Over-Fishing

Stop Over-Fishing – Now!

The “Unavoidable By-Catch” Allowance for Fixed Netters Has Failed.

Last year we and the EU Commission called for a ban on fixed netters being able to land Sea Bass. However, in December the EU Fisheries Ministers caved in to pressure from commercial fishermen and delivered a fudge: fixed netters would not be able to target bass, but would be allowed to land up to 250kg per month of “unavoidable by-catch”.

To its shame, the UK Government initially tried to argue that it had agreed an “allowance” for fixed netters, that covered both targeted fishing and by-catch. The EU Commission quickly confirmed that fixed netters could not target Sea Bass.

The MMO has done its bit to muddy the waters too, issuing letters to commercial fishermen stating: “The vessel named below is authorised to fish for sea bass using the gears specified” – where one of the specified gears is fixed gill nets.

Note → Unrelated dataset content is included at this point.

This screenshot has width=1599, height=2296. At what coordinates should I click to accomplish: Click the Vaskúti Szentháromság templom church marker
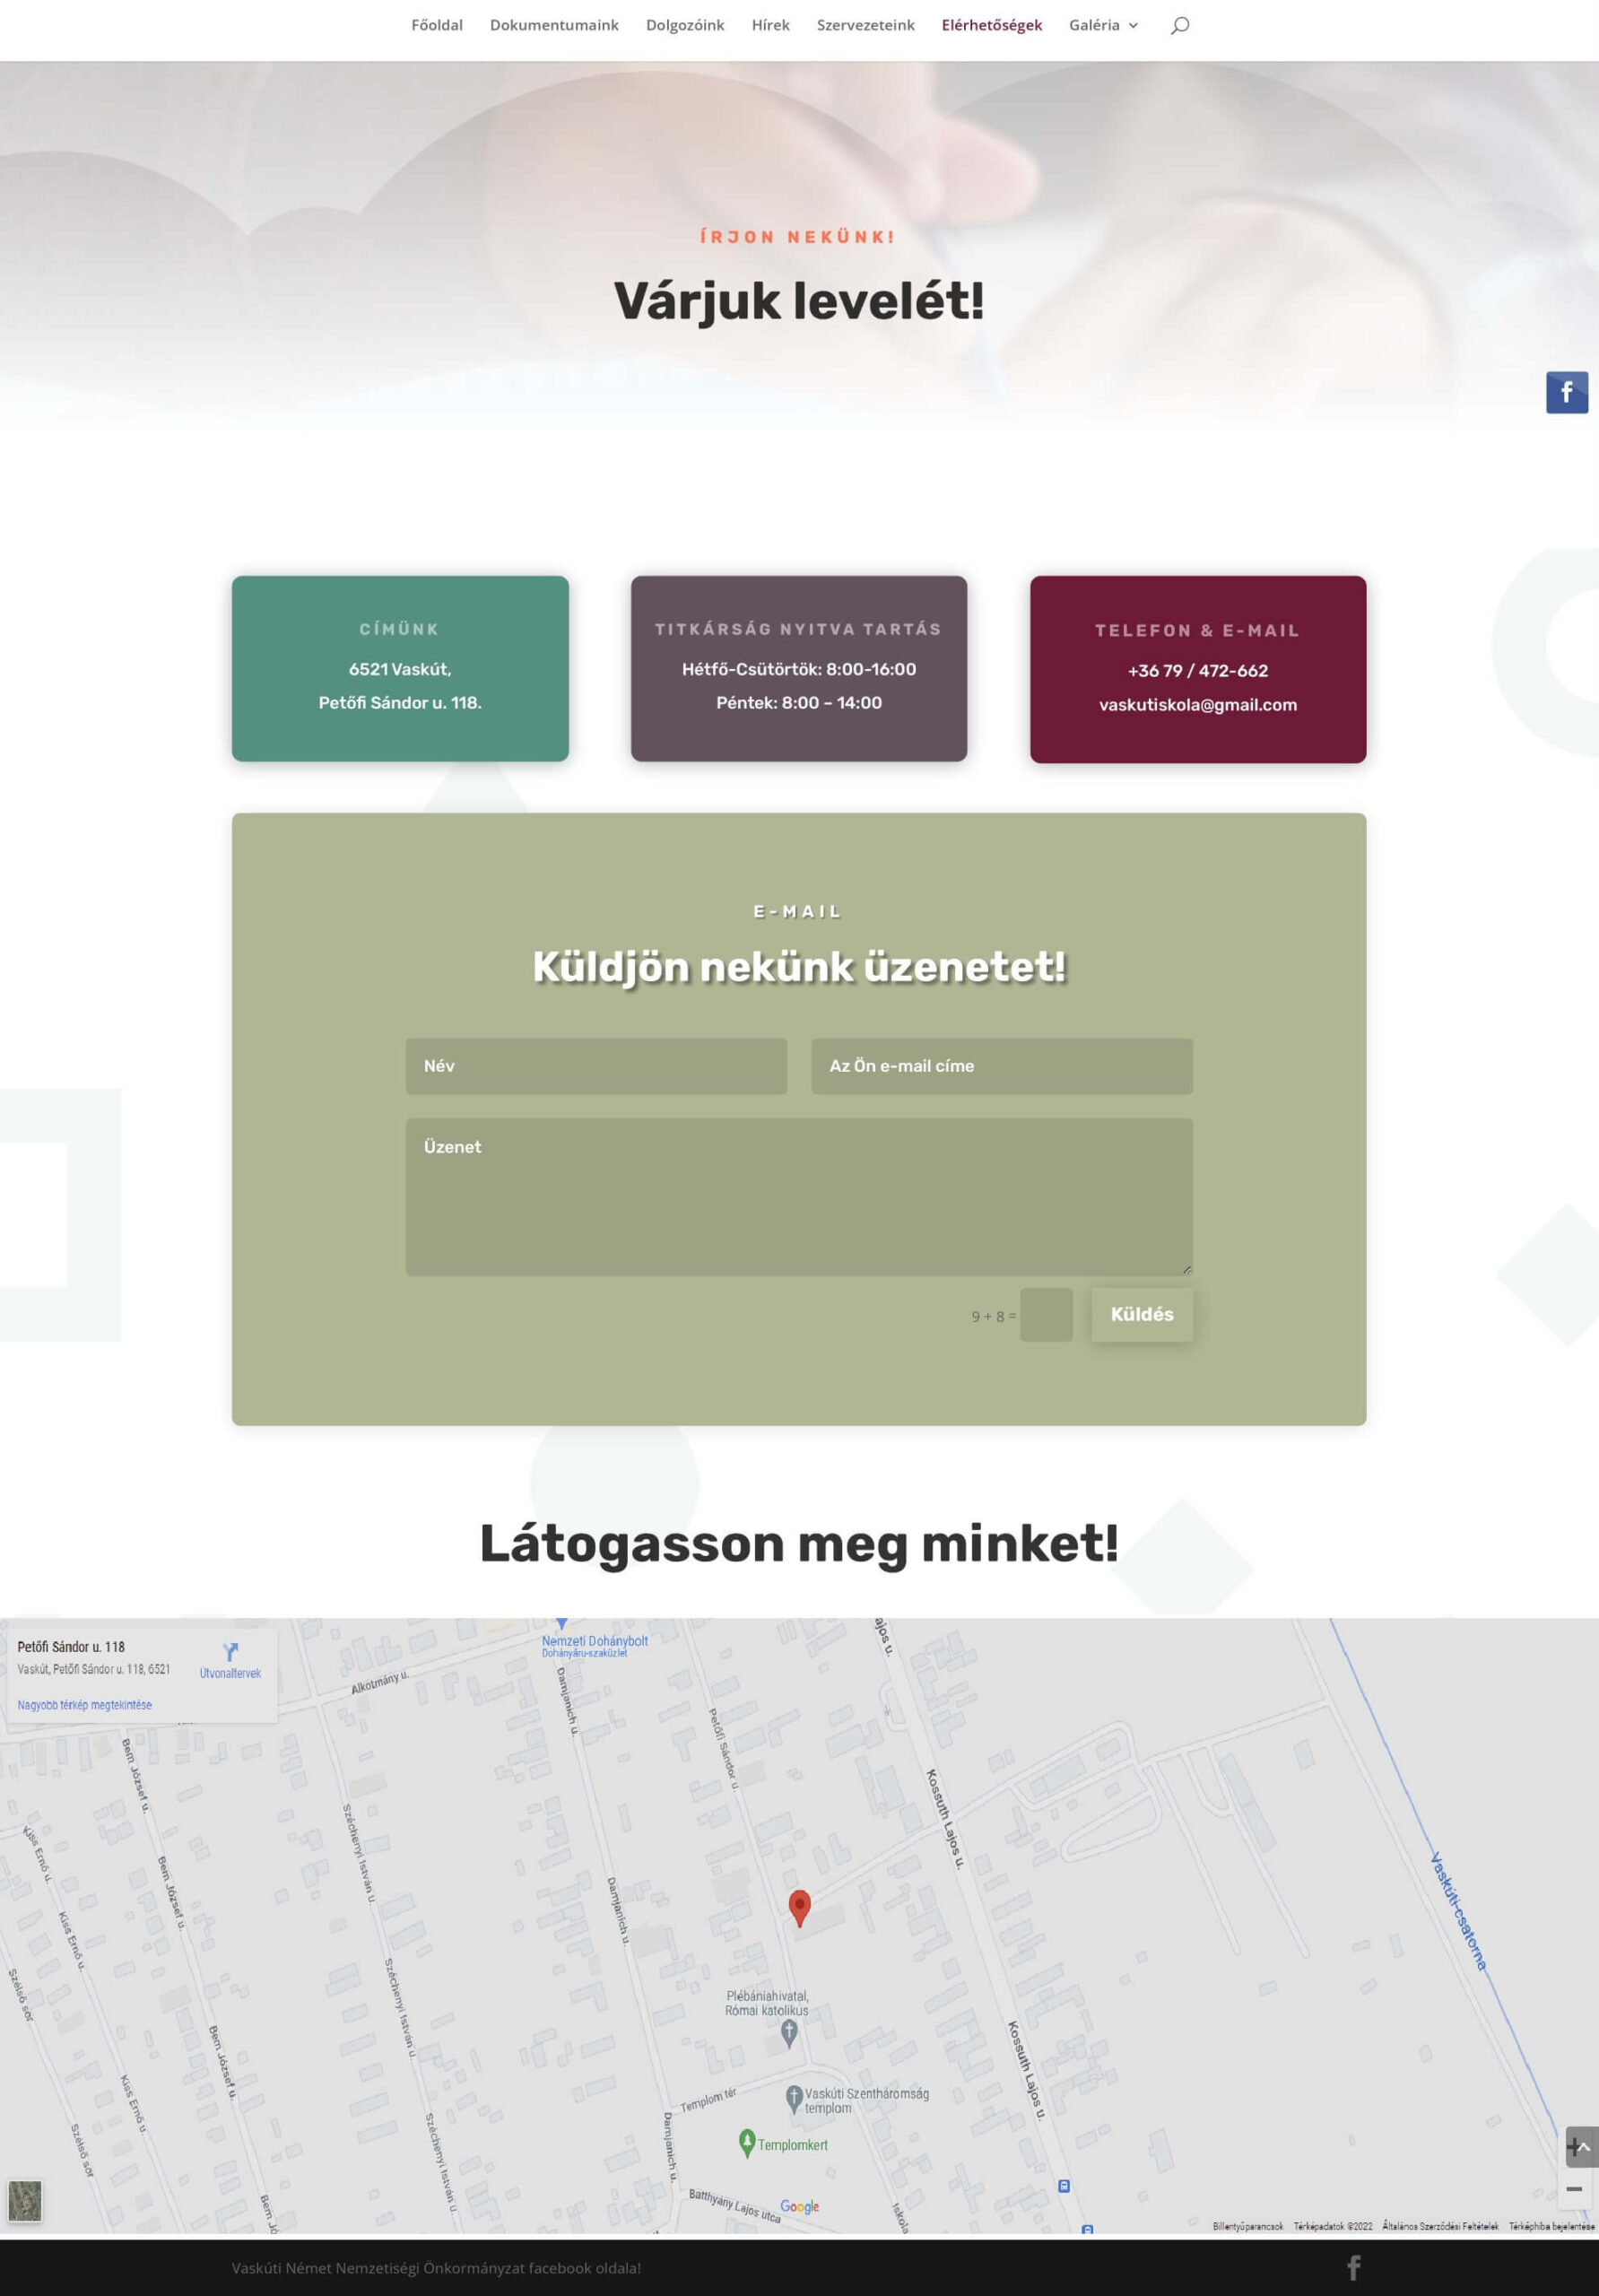point(794,2097)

The MMO refuses to accept that this is misleading or that it should correct this error and reissue the authorisation letters.

The word from fishing communities is that fixed netters are simply treating the 250kg as a targeted allowance, since they believe the law to be unenforceable. And regrettably, we have to agree with them, this concept of “unavoidable by-catch” is a complete nonsense. No Court would ever be able to find someone guilty of breaking this law – who can tell what a fisherman is fishing for when he sets a fixed net?

The IFCA enforcement officers don’t seem to know either. The MMO tells us that if a fixed netter’s catch has over a certain percentage of Sea Bass, then this indicates targeting. But the MMO won’t tell us or commercial fishermen what that percentage is and, as of July 2017, 6 months after the law coming into force, IFCA officers are still waiting for the MMO to provide guidance – what a shambles!

We are still waiting to hear from the MMO if a single fixed netter has been charged with illegal targeting of Sea Bass. The silence is deafening.

The 2017 landing data clearly indicate that the fixed netters “unavoidable by-catch” law has failed. The graph below shows that, in the 6 months to 30 June 2017 alone, UK fixed netters caught 37% more than their 2011 – 2013 full year average, and by the end of 2017 they will have exceeded their 2011 – 2013 full year average by a staggering 240%!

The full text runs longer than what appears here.